There’s an appalling article in today’s New York Times about forced shortening of the school year, firing of key personnel, and other severe cutbacks in some American school districts.

Does it seem counterintuitive that Americans, who regularly tell pollsters that education is their number one political priority, would allow such things to happen? Not really. Americans “know” that school districts don’t really need the funding for which they regularly beg -- they “know” because for more than a generation, at least since the days of Proposition 13 in California, conservatives have been telling them so.

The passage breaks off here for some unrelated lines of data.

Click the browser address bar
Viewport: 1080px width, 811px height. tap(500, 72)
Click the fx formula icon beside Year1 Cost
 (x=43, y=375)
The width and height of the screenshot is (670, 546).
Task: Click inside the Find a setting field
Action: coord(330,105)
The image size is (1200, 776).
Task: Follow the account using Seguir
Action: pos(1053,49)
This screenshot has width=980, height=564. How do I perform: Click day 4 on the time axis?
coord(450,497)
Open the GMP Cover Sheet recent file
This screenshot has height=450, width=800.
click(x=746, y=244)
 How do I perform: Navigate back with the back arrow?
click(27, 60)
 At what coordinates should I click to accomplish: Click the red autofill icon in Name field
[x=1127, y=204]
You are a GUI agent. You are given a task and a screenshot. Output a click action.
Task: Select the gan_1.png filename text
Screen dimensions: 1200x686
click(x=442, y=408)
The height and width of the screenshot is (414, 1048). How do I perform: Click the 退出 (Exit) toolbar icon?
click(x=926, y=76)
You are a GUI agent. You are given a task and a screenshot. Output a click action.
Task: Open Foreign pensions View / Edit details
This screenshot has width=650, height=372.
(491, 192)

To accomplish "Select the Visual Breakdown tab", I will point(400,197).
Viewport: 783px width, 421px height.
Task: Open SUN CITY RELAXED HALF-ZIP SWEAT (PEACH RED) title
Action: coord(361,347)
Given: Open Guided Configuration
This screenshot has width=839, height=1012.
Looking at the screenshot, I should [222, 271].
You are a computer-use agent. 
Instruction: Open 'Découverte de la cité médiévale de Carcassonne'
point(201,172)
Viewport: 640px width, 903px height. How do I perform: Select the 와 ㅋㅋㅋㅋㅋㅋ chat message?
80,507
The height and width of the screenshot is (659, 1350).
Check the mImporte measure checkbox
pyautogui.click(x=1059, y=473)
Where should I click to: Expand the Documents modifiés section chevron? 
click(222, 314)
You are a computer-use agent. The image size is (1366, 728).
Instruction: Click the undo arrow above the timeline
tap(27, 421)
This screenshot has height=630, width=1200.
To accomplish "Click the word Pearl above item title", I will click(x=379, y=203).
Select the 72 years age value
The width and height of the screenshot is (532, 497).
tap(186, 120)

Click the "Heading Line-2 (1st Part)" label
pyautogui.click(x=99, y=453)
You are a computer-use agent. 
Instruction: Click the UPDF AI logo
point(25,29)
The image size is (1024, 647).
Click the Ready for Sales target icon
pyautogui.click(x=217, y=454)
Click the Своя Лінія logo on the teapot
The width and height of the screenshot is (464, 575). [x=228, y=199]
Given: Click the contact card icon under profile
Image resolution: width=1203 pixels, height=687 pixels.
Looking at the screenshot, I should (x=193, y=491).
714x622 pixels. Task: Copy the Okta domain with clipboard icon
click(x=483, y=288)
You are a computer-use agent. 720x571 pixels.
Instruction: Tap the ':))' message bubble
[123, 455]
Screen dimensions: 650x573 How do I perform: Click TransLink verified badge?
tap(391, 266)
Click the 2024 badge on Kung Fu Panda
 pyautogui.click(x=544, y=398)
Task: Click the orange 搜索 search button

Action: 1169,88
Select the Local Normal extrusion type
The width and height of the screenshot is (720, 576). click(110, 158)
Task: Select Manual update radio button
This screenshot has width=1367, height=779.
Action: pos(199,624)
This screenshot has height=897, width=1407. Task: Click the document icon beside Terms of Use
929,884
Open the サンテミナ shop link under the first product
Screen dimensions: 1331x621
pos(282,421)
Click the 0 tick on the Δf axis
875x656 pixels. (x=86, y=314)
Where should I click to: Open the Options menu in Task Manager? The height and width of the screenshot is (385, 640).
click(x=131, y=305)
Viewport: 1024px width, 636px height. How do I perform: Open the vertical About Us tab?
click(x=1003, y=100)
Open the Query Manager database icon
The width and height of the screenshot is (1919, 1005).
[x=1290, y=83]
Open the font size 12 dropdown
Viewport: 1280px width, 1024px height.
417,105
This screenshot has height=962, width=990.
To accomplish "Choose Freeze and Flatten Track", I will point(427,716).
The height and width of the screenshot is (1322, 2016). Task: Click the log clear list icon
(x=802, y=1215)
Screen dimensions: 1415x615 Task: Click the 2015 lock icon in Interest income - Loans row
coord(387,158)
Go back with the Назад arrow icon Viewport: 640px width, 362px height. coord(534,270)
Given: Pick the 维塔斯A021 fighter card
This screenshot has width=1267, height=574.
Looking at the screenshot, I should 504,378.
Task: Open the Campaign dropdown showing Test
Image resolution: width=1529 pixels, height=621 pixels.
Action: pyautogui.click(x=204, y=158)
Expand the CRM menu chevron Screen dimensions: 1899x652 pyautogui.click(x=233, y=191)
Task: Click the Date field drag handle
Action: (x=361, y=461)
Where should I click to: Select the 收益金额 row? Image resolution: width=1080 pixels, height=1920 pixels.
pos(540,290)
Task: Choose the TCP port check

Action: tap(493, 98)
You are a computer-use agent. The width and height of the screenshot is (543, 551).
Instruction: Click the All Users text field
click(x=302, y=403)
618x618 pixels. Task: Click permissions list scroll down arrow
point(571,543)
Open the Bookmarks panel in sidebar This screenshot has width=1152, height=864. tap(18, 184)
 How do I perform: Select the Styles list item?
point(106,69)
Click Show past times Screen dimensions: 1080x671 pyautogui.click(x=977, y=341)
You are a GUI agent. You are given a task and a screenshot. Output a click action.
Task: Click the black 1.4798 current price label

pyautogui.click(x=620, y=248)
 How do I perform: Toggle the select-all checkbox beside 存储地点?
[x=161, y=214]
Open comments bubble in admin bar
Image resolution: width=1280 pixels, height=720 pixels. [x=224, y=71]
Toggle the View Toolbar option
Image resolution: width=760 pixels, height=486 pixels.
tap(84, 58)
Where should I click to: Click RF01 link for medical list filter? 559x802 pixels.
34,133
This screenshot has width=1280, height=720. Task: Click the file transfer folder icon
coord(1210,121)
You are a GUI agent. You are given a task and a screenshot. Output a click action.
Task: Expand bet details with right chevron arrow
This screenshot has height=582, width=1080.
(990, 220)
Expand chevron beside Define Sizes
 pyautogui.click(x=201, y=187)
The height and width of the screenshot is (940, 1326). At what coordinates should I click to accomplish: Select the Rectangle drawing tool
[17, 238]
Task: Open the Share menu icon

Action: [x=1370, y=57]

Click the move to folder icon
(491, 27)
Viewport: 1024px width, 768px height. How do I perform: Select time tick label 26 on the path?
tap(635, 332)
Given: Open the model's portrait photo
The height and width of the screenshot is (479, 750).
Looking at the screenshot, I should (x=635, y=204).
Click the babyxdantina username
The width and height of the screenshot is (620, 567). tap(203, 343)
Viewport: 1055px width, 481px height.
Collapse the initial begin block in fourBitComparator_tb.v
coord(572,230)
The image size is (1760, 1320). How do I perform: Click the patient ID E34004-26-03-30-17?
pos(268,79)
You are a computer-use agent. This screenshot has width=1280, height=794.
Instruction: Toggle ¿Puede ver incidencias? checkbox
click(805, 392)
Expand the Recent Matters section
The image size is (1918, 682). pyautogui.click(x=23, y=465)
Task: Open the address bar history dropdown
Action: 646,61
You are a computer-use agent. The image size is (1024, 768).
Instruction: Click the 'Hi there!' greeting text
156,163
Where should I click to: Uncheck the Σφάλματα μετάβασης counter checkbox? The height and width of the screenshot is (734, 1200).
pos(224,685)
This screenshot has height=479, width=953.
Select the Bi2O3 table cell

Modern conservatism has poisoned American life in a lot of ways, but one of its most destructive toxins is the notion that all government social programs are so riddled with waste that any call for additional funding is an immoral picking of taxpayers’ pockets. In the case of school funding, this might not be utterly unconscionable if conservatives offered a way out -- if they regularly demonstrated specific ways that school districts claiming to be cash-strapped could finance necessary programs within existing budgets. Conservatives don’t do that. Conservatives merely spread the absolutist notion that no government social program has ever been run well, then sit back and watch schools suffer for lack of funding.

There is no excuse for this: Even if it is true that there is an excess of waste in the typical school district, the conservative message never helps to root it out. In district after district, schools beg for money, and citizens, having heard decades of right-wing propaganda about excessive taxation and government waste, refuse to pony up. If this mysterious waste is actually there, it’s never eliminated. Instead, even in good times, as in the boom years of the 1990s, school budget force parents to hold bake sales if they want arts programs funded, and require teachers to dig into their own pockets for school supplies; in recessions like the current one, school districts eliminate courses, reduce building maintenance, cancel some extracurricular activities. In the case of schools, the government-bashing of conservatives is entirely destructive.

Oh, yes, I know -- conservatives do have a way out: vouchers. Conservatives believe we will save the schools by doing to education what California did to electricity. The vast majority of all new businesses fail, yet conservatives believe the key to improving education is entrepreneurialism. OK, fine. But the idea of “deregulating” schools would be absurd in the typical American suburb -- how would a town in which one high school is sufficient be served by a wide-open free market? Conservatives know that most Americans don’t want vouchers, know that vouchers will never come to the vast majority of the country -- yet they have no other answers.

Are conservatives secretly pleased when public schools decline? You have to wonder. In any event, it’s undeniable that conservative rhetoric does immense damage to American schools.